_What to work on:_
Please report how many lines of the items below contain the string "label", treating uppercase and lowercase as different. Reply with the number alone.

Data listing:
:::::
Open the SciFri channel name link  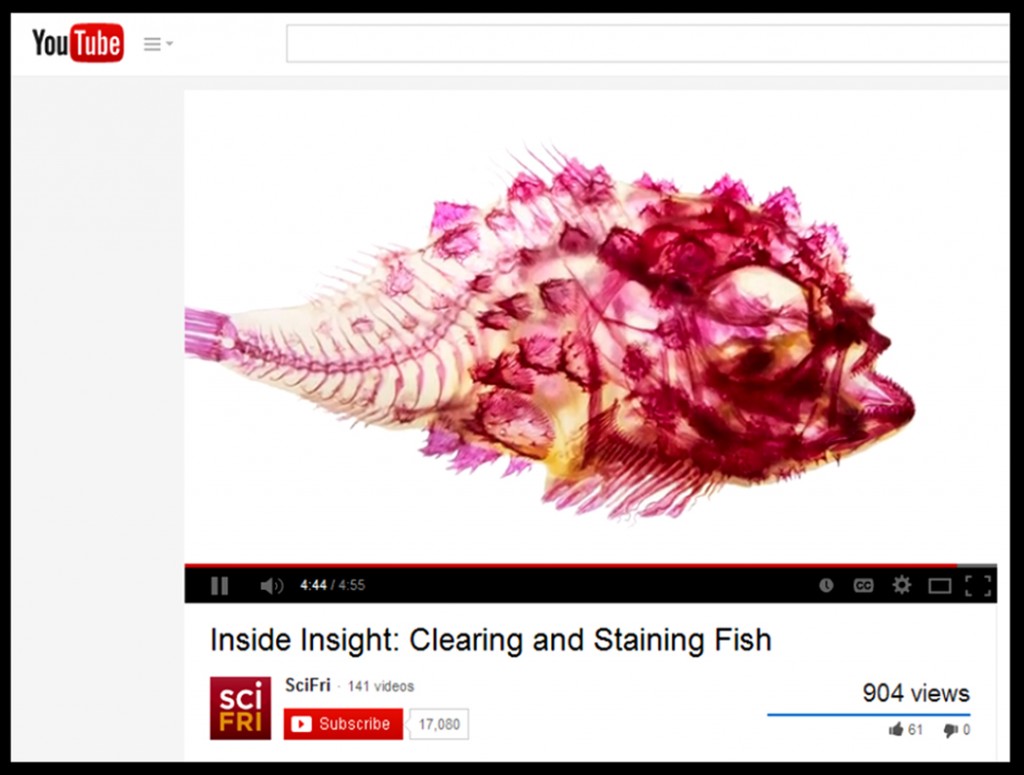coord(308,686)
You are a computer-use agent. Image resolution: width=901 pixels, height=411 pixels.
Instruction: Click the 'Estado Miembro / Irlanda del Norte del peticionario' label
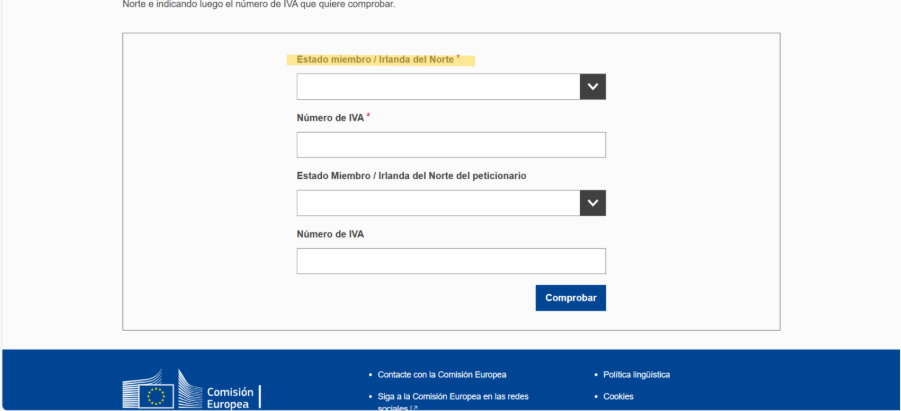pos(411,176)
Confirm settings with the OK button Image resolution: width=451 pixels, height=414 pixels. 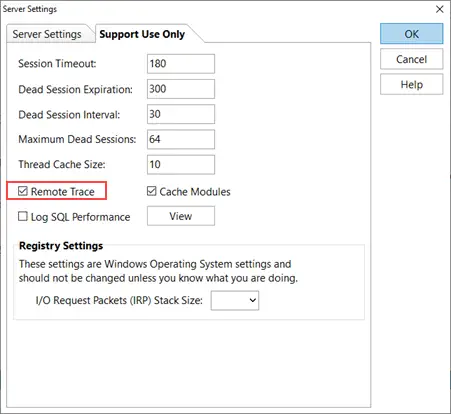point(412,34)
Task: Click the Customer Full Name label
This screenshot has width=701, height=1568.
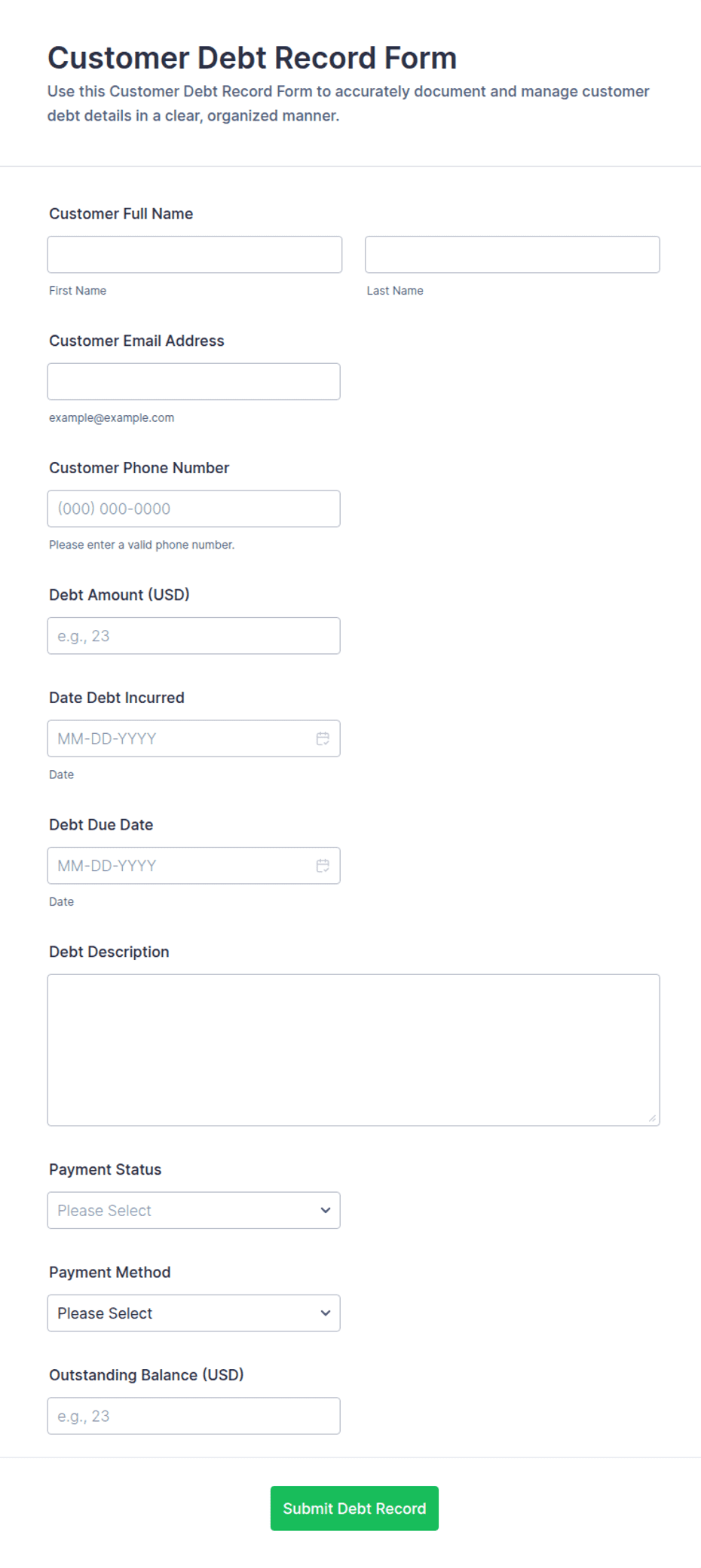Action: [121, 214]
:::::
_The result:_
2